中世の時代から生きてきた先生によると昔は好きなように人をさらって生き血をすすったものだという。しかし19世紀にもなると、血を吸い尽くして人を殺せば大衆の目についてしまう。そこで彼はこの医院での診察を始めたのだという。
ある日ヴァスラフが医院で手伝いをしていたら、従兄弟が誰に聞いたのか自分の居所を見つけてやって来た。
「君のお母さんが……!」
母は妹の亡霊に説得されて自身の行いを悔いていた。
「ごめんなさいヴァスラフ。あなたに酷いことをしたわ。本当はわかっていたの。あなたはマリアナじゃない」
今更謝られても、過ぎた時間が戻るわけではない。ただ、今の生活に満足していたからヴァスラフは母の謝罪を受け入れた。母と仲直りさせようとしてくれた妹の気持ちも嬉しかった。
◇
それから何年かは吸血鬼侯爵と吸血鬼になった妹と共に平穏な日々を過ごした。
しかしその年の冬、貧民街で大規模な火災が起きた。医院の建物も焼けてしまい、中から大量の血液が入った瓶が発見される。
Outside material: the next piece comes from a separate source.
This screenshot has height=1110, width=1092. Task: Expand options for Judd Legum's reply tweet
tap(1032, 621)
するとたちまち「ここの医者は吸血鬼だ」と噂が立ち、人々から迫害を受けることになった。折しも瀉血の効果が疑われ始めた頃でもあり、抜いた後の血を捨てずに残していることが怪しまれる結果となった。
「もうこの土地にはとどまれない。次の定住地を探さねば」と侯爵は言った。まだ貧民街の医師の正体が森の屋敷に住む侯爵だとはばれていない。しかし人々が勘付くのも時間の問題だろう。
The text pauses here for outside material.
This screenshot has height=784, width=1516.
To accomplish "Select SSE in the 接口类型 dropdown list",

そこでヴァスラフには人間のまま母の元へ戻るか、吸血鬼の仲間になって共に国を出るかの選択が求められた。
「人間の君をそのまま連れて行くことはできない。吸血鬼は年を取らないから、名前も地位も変えて別人として生きなければならないんだ」
侯爵はゆっくりとヴァスラフに説明した。
「兄さん、本当は永遠に若い必要なんてないの。若さは限りがあるから美しいのよ」
今の私はもはや醜悪なだけ――と妹は言う。
「兄さんとずっと一緒にいたいわ。それは彼も同じよ。だけど、兄さんをこちら側に引き込みたくはない」
ヴァスラフは妹の優しさに心打たれた。しかしそれでも先生への慕情を抑えることはできなかった。
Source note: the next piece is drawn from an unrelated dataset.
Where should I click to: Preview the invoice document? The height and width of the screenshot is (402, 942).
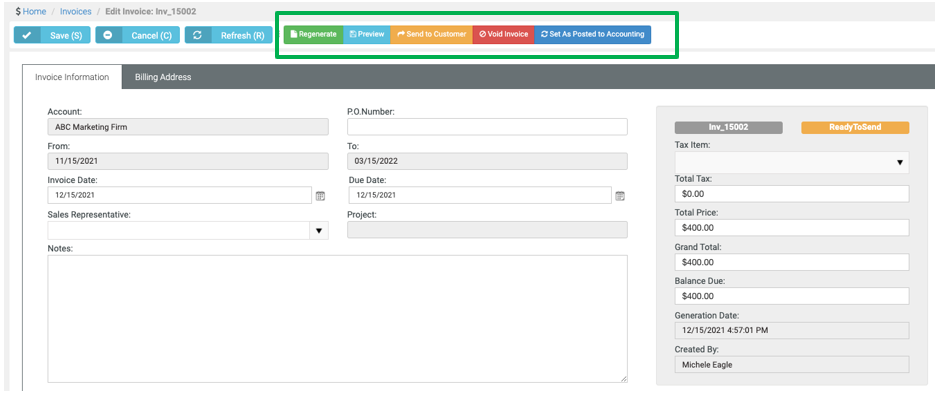tap(366, 34)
「ありがとうマリアナ。だけど僕は君や先生と離れたくない。先生、どうか僕も仲間に加えてください」
侯爵が静かにうなずいたその瞬間、突然妹が怒りまかせに叫んだ。
「彼は私だけのものだったのにどうして奪おうとするの!? 兄さんは私から”死”を奪った。それで十分じゃない。どうして彼まで奪おうとするの?」
ヴァスラフは一瞬何を言われたのかわからなかった。
「僕は、そんなつもりじゃ……」
「兄さんは全部持っていたじゃない! 家族も、未来も、何もかも」
すると侯爵がヴァスラフをかばうように妹の前に立ち、彼女の視線を遮った。
「違うだろう、マリアナ。ヴァスラフはお前のために全て失ったんだ。長い間にわたって母も、父も、彼の存在を消そうとした。もちろん今は跡取りとしての地位も失った。未来なんてどこにあるんだ」
「それでも、今更ここへ来てあなたを横取りするなんて許せない!」
彼女の姿は7歳のままで、ただ子どもが癇癪を起こしているようにも見える。しかしそうではないとさすがのヴァスラフにも理解できた。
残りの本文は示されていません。